我正在努力使用 PyTorch 创建一个机器学习项目,我意识到我的模型似乎无法学习 - 它总是输出一条几乎没有变化的平坦线,并且损失几乎没有减少。为了发现问题,我将程序缩减为另一个最小程序(有问题的程序),但问题仍然存在。
在这个简化的程序中,我的目标是建立一个接近 y=x^2 形状的模型。我从原来的较大项目中复制并粘贴了模型类
ANN
,该项目有 6 个功能。为了简单起见,我将前 5 个特征设置为 0,最后一个特征设置为实际的 x
(在 -2 到 2 的区间内均匀分隔的数字),并根据 x
通过我的 y
生成相应的
generate_targets()
值.
from torch import tensor, float32
from torch import nn
import torch.optim as optim
from torch.utils.data import Dataset, DataLoader
import matplotlib.pyplot as plt
class ANN(nn.Module):
def __init__(self, feature_num: int):
super(ANN,self).__init__()
self.layers = nn.Sequential(
nn.Linear(feature_num, 300),
nn.Tanh(),
nn.Linear(300, 200),
nn.Tanh(),
nn.Linear(200, 150),
nn.Tanh(),
nn.Linear(150, 50),
nn.Tanh(),
nn.Linear(50, 1)
)
def forward(self, x):
predictions = self.layers(x)
return predictions
class TestDataset(Dataset):
def __init__(self, sample_num):
self.sample_num = sample_num
self.func_max = 2
self.func_min = -2
self.unit = (self.func_max - self.func_min) / self.sample_num
self.targets = generate_targets(self.sample_num)

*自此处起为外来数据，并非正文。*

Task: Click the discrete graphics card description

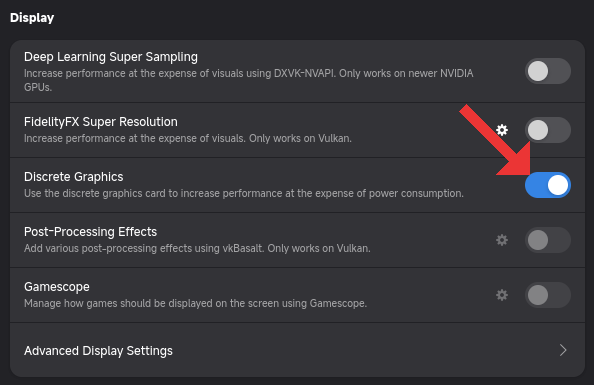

def __getitem__(self, index):
x = self.func_min + index * self.unit
return tensor([0, 0, 0, 0, 0, x], dtype=float32), self.targets[index]
def __len__(self):
return self.sample_num
# Generate the list of y
def generate_targets(count):
func_max = 2
func_min = -2
unit = (func_max - func_min)/count
target_list = []
for i in range(count):
x = func_min + unit*i
y = x ** 2
target_list.append(y)
return target_list
# The main program
def start_train():
sample_num = 500
train_data = TestDataset(sample_num)
train_dataloader = DataLoader(train_data, batch_size=10, shuffle=True)
model = ANN(6)
model.train()
mae_loss = nn.L1Loss()
optimizer = optim.Adam(model.parameters())
loss_list = []
for i in range(sample_num):
train_feature, train_target = next(iter(train_dataloader))

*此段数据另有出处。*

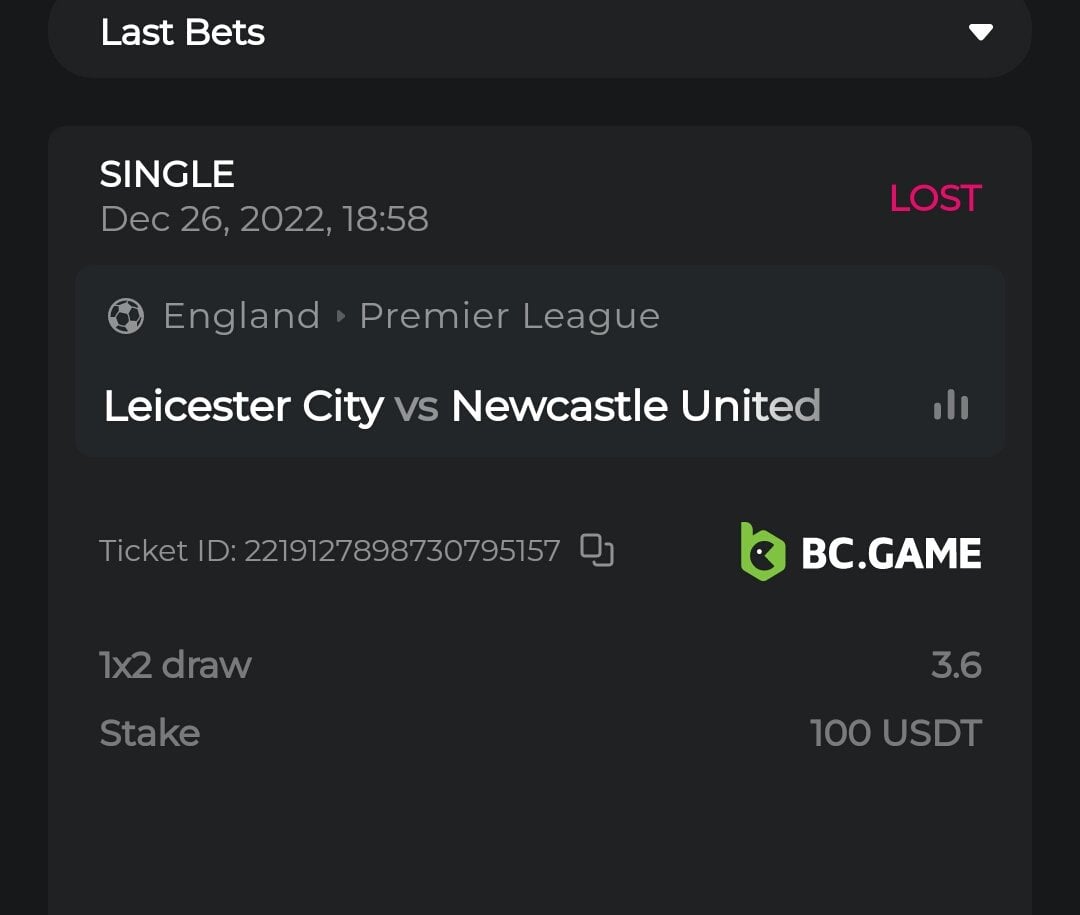Click the soccer ball sport icon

prediction = model(train_feature)
loss = mae_loss(prediction, train_target.float().unsqueeze(1))
loss.backward()
optimizer.step()
optimizer.zero_grad()
loss_list += [loss.item()]
print(f"iteration [{i + 1}/{sample_num}] Loss = {loss.item():.3f}")
plt.plot(range(sample_num), loss_list, marker='o', label='Validation')
plt.xlabel('iterations')
plt.ylabel('MAE loss')
plt.title('Loss vs Iteration')
plt.legend(loc='upper right')
plt.savefig('Debugger_Loss_Iter.png')
plt.close()
comparison(model, sample_num)
# Evaluate the trained model by plugging in each x coord and see the generated comparative graph
def comparison(model: ANN, sample_num: int) -> None:
model.eval()
prediction_list = []
for i in range(sample_num):
train_feature = tensor([0, 0, 0, 0, 0, i / sample_num], dtype=float32)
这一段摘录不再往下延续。